Stored records:

....

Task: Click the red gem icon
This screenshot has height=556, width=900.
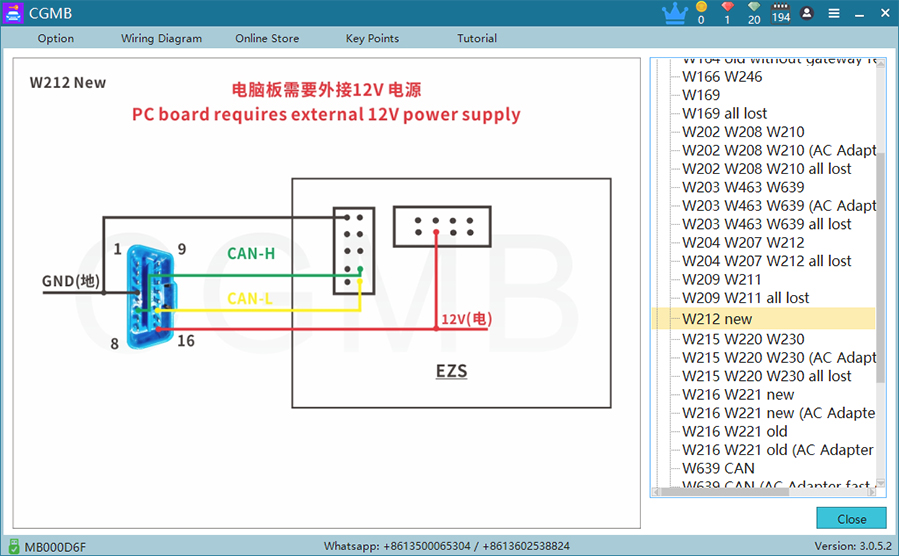Action: 727,8
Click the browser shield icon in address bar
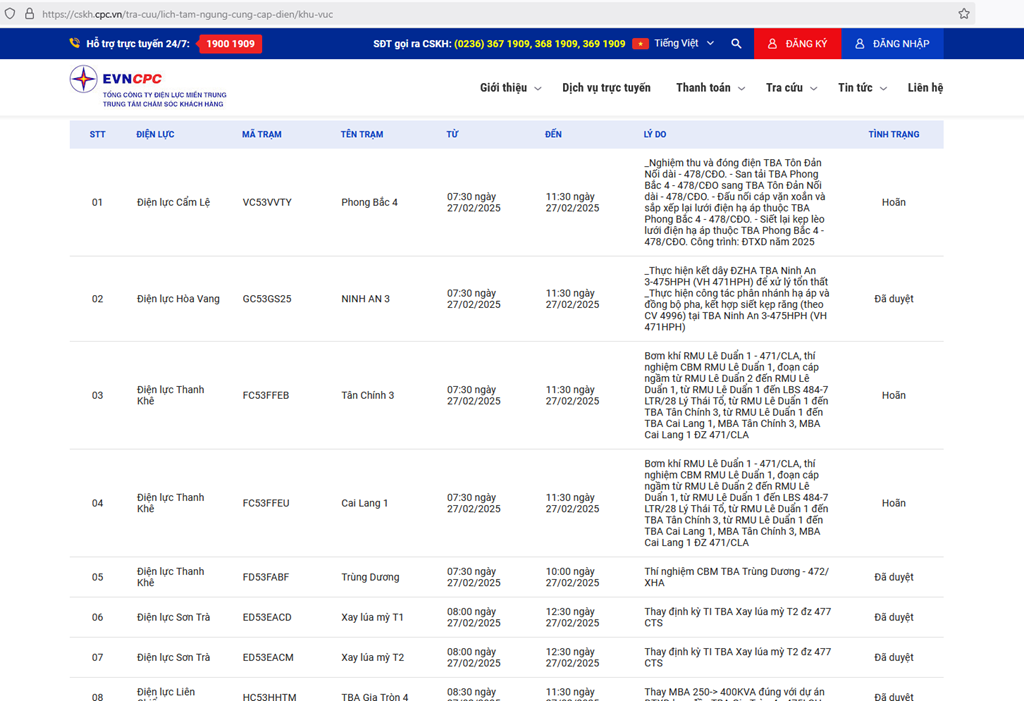 pos(11,14)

....

→ **What to do**
Should a picture appear among the entries, skip it and copy the rest exactly.

→ **Reply to the task**
Task: Click the red gem icon
This screenshot has height=556, width=900.
Action: 727,8
Click the browser shield icon in address bar
 pos(11,14)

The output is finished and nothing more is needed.